Collect every line of the listing below that contains the string "dropdown", matching case exactly.
[START]
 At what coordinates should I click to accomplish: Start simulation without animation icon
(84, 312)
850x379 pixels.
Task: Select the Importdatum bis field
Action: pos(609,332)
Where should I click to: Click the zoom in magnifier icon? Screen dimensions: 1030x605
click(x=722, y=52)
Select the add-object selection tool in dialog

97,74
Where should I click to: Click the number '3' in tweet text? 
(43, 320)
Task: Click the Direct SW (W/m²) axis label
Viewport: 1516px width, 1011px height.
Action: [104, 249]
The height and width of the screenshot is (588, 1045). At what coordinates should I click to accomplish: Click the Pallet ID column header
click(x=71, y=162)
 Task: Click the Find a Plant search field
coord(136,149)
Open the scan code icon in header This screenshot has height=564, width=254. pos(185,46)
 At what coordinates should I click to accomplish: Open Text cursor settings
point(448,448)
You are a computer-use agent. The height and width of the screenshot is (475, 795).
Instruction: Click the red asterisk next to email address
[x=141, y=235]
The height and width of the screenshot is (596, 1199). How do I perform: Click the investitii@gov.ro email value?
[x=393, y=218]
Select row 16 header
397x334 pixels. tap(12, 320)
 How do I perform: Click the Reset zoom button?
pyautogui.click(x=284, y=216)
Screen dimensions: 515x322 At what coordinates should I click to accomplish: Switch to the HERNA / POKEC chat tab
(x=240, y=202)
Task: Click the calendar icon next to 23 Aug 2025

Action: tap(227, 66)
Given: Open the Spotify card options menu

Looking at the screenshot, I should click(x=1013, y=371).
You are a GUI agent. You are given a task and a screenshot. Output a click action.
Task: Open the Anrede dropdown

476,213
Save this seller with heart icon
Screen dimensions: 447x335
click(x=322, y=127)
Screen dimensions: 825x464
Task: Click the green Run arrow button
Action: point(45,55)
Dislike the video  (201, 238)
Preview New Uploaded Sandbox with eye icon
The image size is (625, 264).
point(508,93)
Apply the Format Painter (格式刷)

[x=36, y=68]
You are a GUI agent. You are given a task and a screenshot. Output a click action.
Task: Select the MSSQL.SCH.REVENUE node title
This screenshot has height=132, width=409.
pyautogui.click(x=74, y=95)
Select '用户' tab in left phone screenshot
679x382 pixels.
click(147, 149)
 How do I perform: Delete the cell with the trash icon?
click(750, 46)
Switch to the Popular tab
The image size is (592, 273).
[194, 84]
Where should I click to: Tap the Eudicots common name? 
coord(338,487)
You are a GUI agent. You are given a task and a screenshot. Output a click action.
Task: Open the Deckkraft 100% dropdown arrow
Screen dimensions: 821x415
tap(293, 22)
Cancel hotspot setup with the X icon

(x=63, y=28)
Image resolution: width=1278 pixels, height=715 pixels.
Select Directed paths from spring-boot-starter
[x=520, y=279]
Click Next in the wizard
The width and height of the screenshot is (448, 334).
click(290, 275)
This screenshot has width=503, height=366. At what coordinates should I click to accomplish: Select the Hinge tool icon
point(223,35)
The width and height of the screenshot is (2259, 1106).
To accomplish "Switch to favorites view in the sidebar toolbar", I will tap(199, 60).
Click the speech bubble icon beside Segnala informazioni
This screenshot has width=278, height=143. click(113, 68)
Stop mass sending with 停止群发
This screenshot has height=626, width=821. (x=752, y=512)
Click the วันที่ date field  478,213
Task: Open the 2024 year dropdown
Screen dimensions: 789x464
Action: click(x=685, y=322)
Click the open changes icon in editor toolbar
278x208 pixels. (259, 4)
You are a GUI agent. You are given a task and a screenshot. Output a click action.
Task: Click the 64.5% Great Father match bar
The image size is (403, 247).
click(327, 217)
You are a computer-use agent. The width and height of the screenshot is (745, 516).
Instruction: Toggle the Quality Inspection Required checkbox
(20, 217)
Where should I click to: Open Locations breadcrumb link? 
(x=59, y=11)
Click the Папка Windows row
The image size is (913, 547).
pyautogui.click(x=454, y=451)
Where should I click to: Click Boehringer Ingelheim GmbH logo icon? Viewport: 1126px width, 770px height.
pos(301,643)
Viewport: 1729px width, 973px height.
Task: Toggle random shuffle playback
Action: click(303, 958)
[END]
** Full output **
Task: Open the Anrede dropdown
Task: Open the Deckkraft 100% dropdown arrow
Task: Open the 2024 year dropdown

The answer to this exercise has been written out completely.